Scroll Untuk Lanjut Membaca
DANA KOMITE MAN BINJAI DIDUGA UNTUK HONOR GURU: SUDIANTO DIUJI PUBLIK

Binjai  detektifinvestigasigwi.com |Dana Komite Sekolah MAN Binjai sebesar Rp275.200.000 diduga dialirkan untuk membayar honor guru dan pegawai, baik berstatus PNS maupun non-PNS. Dugaan ini mencuat setelah pengakuan langsung Bendahara Komite, Sudianto, dalam konfirmasi yang dilakukan awak media melalui pesan WhatsApp, Minggu (1/6/2025).

Sudianto mengakui bahwa dana tersebut digunakan untuk mendanai berbagai kegiatan siswa, dengan melibatkan guru dan pegawai sebagai panitia pelaksana. Yang mengejutkan, dana yang sebelumnya telah dikembalikan ke kejaksaan, kini kembali digunakan dengan dalih “menopang program sekolah”.

“Honor panitia kegiatan memang dibiayai dari komite. Setelah pengembalian uang dari kejaksaan, guru yang dulunya terima dana kini jadi panitia kegiatan siswa. Honor mereka dihitung dari dana yang dikembalikan itu,” ujar Sudianto, tanpa menjelaskan secara gamblang dasar hukumnya.

Beberapa kegiatan yang diklaim sebagai bagian dari program tersebut antara lain:

  • Khatam Al-Qur’an dan Wisuda Tahfizh Siswa Kelas XII TP 2024–2025
  • Tadabbur Alam untuk penelitian lapangan
  • Persiapan Pelatihan MGMP (Musyawarah Guru Mata Pelajaran)
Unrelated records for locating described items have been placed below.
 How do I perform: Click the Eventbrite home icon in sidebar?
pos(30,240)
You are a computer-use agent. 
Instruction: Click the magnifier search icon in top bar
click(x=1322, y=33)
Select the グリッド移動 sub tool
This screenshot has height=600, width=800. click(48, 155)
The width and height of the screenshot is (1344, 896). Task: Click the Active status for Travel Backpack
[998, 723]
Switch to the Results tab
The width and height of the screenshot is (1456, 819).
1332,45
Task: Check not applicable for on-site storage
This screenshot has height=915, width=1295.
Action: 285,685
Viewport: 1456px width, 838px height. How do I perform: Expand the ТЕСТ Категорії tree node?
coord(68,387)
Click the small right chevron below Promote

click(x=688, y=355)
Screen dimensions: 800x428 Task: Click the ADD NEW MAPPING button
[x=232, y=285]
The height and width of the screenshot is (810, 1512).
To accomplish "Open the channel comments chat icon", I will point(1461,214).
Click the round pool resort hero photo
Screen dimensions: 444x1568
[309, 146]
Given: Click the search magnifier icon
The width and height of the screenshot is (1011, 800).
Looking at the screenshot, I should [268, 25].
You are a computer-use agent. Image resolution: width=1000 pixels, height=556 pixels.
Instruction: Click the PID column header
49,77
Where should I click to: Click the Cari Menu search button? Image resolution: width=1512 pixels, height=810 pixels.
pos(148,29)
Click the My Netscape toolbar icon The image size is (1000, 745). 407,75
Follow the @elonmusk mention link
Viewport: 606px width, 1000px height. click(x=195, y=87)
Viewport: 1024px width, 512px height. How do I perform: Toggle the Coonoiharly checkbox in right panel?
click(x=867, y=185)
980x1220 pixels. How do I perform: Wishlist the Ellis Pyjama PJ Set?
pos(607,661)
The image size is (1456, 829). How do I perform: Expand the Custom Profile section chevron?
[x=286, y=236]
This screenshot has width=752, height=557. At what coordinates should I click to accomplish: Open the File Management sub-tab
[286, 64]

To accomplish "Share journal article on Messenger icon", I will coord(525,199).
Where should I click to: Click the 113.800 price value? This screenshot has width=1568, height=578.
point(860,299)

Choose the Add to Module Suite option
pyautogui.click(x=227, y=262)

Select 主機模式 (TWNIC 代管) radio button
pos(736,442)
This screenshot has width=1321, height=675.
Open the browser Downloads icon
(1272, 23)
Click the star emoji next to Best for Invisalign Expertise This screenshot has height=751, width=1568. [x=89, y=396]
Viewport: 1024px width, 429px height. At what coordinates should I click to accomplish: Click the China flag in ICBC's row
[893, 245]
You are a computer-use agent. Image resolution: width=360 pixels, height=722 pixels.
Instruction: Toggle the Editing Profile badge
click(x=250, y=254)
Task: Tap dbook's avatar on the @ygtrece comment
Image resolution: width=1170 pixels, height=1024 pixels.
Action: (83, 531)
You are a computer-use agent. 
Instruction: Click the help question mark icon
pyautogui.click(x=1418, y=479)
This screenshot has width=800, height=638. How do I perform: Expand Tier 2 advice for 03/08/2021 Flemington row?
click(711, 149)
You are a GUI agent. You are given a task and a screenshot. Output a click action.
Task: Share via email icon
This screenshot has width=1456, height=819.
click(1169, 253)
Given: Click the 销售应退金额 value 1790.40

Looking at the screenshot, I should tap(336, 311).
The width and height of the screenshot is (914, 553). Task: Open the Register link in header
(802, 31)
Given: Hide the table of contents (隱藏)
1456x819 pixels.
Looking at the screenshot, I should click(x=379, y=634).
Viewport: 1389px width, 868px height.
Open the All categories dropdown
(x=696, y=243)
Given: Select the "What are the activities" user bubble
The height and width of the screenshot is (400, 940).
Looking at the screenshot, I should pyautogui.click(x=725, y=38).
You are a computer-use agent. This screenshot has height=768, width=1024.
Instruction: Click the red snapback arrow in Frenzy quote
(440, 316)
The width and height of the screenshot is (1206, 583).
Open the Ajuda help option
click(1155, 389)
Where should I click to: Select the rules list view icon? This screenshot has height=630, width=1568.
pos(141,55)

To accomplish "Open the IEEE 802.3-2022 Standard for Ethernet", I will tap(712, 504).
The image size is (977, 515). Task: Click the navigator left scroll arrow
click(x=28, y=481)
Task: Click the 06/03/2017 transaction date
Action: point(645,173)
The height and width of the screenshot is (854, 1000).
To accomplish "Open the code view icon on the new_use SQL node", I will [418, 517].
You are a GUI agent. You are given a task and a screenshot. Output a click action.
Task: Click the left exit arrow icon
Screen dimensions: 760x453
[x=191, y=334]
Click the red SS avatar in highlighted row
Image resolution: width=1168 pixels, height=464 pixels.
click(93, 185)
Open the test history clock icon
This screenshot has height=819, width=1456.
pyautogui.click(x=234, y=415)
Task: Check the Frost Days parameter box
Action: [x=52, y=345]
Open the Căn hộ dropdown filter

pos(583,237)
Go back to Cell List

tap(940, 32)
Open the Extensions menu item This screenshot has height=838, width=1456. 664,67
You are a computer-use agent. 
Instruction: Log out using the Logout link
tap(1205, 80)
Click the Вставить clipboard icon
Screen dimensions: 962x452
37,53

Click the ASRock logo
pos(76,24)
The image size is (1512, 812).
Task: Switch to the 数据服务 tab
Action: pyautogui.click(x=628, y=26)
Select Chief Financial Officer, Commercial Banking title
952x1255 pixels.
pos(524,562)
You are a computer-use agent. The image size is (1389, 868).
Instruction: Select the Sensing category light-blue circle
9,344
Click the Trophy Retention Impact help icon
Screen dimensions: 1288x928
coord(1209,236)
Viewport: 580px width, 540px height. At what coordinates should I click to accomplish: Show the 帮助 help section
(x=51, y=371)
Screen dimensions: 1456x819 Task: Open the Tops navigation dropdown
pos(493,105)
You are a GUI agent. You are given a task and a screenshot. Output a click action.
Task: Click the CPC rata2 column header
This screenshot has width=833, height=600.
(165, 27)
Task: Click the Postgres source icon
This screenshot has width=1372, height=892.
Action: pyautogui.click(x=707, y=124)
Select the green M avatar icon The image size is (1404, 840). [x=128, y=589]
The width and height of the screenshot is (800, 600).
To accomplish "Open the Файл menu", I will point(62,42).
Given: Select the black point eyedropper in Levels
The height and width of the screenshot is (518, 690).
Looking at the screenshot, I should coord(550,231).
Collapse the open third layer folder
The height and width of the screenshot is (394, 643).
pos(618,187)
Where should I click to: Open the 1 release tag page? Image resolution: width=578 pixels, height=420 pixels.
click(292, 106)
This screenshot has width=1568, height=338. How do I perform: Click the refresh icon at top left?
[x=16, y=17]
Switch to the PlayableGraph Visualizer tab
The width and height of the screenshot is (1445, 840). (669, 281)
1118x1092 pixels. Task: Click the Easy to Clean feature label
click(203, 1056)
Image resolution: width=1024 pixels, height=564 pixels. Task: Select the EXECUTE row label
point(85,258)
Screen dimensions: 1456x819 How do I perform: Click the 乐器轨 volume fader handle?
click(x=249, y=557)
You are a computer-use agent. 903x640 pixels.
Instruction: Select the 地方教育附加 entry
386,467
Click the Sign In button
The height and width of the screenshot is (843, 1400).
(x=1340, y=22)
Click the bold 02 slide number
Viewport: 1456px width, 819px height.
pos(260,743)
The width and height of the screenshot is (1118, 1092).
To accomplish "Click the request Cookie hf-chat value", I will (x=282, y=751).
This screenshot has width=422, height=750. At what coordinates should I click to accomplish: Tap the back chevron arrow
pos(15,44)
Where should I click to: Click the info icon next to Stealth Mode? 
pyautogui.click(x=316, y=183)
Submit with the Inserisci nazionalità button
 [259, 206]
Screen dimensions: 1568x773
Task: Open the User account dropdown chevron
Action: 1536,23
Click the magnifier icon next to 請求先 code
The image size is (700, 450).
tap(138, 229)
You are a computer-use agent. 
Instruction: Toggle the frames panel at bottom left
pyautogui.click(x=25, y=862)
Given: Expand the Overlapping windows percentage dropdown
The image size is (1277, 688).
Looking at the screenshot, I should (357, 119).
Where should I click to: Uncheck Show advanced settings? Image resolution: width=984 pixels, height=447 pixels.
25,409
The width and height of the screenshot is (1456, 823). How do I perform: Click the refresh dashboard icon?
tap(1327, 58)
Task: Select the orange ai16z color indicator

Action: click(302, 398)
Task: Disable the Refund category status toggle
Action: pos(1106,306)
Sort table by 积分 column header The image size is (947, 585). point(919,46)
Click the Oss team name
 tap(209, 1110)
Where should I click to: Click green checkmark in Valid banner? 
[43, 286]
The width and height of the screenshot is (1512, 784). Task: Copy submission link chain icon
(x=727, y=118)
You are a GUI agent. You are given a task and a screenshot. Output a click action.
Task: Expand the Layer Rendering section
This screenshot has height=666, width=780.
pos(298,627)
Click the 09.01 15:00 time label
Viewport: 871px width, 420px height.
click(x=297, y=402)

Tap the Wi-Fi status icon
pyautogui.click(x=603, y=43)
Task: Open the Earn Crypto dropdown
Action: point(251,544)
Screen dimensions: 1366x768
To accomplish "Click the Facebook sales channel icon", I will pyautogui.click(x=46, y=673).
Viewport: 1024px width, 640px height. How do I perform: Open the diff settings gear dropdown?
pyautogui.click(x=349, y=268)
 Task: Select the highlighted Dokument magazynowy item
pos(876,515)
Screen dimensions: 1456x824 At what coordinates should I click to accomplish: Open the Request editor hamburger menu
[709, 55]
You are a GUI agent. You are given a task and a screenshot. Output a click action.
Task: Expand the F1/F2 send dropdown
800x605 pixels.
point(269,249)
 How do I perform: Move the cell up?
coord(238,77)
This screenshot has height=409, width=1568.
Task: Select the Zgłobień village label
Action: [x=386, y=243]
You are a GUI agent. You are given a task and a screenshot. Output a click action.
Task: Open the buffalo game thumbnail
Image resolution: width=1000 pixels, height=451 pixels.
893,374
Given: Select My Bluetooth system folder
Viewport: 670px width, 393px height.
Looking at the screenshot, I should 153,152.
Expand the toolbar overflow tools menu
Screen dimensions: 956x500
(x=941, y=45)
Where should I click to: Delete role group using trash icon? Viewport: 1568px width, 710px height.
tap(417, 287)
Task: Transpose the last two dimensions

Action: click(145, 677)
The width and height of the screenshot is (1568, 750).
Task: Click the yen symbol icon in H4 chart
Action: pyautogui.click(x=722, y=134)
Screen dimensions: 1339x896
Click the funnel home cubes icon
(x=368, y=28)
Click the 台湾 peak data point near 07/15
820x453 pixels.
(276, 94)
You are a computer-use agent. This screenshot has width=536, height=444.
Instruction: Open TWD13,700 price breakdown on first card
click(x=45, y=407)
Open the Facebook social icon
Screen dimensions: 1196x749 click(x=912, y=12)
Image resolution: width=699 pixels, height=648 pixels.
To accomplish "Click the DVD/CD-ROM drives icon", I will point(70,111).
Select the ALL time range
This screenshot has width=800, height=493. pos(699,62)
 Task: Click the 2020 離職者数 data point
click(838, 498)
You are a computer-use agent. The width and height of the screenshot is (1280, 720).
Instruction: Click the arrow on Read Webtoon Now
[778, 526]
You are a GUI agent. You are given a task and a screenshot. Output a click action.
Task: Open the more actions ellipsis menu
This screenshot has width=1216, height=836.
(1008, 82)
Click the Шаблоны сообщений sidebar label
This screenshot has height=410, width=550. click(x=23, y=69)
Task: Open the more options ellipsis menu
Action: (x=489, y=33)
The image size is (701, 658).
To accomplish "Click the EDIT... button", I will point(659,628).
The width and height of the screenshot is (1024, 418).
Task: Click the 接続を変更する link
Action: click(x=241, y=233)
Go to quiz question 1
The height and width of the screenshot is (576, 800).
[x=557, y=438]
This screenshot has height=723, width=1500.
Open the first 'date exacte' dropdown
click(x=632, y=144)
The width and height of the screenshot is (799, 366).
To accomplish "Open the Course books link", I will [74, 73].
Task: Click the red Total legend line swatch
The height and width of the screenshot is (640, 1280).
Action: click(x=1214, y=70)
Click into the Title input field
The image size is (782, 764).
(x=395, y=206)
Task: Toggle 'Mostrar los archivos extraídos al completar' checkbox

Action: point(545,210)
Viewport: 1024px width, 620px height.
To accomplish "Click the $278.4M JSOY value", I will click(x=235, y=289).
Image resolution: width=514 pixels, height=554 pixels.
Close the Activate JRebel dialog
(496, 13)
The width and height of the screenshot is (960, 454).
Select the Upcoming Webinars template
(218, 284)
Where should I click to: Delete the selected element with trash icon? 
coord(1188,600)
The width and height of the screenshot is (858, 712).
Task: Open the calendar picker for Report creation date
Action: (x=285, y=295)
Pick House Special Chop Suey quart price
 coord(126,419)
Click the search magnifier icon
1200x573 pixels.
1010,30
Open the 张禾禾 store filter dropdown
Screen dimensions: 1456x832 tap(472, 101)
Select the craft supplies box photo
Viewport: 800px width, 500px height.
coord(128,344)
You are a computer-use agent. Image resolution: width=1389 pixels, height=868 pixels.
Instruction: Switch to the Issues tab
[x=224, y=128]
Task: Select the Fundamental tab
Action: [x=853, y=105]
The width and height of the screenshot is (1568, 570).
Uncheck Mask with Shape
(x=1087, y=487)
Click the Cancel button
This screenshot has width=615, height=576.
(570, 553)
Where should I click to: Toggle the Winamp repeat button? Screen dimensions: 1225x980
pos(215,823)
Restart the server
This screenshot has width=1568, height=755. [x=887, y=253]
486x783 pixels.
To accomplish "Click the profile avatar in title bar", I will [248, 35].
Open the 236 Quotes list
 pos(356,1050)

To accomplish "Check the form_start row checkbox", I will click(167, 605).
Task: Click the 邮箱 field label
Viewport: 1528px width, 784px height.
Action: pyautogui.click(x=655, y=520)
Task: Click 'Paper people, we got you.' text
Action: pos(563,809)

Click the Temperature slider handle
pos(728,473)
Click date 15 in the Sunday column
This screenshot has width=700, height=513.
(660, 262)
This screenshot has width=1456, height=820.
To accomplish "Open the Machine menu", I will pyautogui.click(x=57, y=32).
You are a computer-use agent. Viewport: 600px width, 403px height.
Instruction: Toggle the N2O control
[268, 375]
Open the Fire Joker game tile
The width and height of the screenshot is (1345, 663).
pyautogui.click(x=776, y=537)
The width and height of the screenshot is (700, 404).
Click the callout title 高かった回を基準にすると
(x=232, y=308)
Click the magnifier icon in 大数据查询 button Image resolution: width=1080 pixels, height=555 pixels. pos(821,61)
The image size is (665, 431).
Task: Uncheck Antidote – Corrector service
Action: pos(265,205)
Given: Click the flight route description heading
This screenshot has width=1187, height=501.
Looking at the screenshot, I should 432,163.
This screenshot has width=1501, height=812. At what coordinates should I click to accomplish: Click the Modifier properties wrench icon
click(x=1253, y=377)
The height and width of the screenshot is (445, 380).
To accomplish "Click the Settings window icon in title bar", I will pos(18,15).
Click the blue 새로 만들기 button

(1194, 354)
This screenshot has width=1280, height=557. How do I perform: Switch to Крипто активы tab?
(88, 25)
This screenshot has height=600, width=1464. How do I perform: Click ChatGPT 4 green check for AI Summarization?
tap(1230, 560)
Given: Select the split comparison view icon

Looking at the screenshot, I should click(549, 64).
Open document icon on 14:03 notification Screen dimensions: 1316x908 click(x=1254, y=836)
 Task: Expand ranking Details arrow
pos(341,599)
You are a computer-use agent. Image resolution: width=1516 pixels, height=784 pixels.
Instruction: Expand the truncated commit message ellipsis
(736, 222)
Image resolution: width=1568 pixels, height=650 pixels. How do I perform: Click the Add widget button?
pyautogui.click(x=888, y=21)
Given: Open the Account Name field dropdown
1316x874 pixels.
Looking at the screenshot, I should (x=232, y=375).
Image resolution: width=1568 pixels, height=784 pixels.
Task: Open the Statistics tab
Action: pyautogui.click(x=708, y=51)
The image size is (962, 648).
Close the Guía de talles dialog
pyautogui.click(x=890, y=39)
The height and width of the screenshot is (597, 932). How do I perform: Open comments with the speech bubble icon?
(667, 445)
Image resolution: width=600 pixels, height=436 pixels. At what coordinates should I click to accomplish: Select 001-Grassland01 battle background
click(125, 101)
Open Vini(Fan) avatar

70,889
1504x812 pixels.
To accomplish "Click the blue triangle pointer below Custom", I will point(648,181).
Namun, yang menjadi sorotan publik adalah pernyataan Sudianto soal pembayaran guru tidak tetap (GTT) dan pegawai tidak tetap, termasuk petugas kebersihan dan penjaga malam. Total ada 33 orang yang dibayar dari dana komite.

“GTT mengajar 567 jam pelajaran. Jumlahnya 22 orang. Pegawai tidak tetap ada 11. Mereka dibayar komite,” jelasnya tegas.

Lebih lanjut, saat ditanya soal dugaan bahwa dana komite “dibagi-bagi” ke guru dan pegawai, Sudianto tidak menampik, justru mengafirmasi:

“Guru honor 22 orang dan pegawai honor 11 orang dibayar komite,” tandasnya.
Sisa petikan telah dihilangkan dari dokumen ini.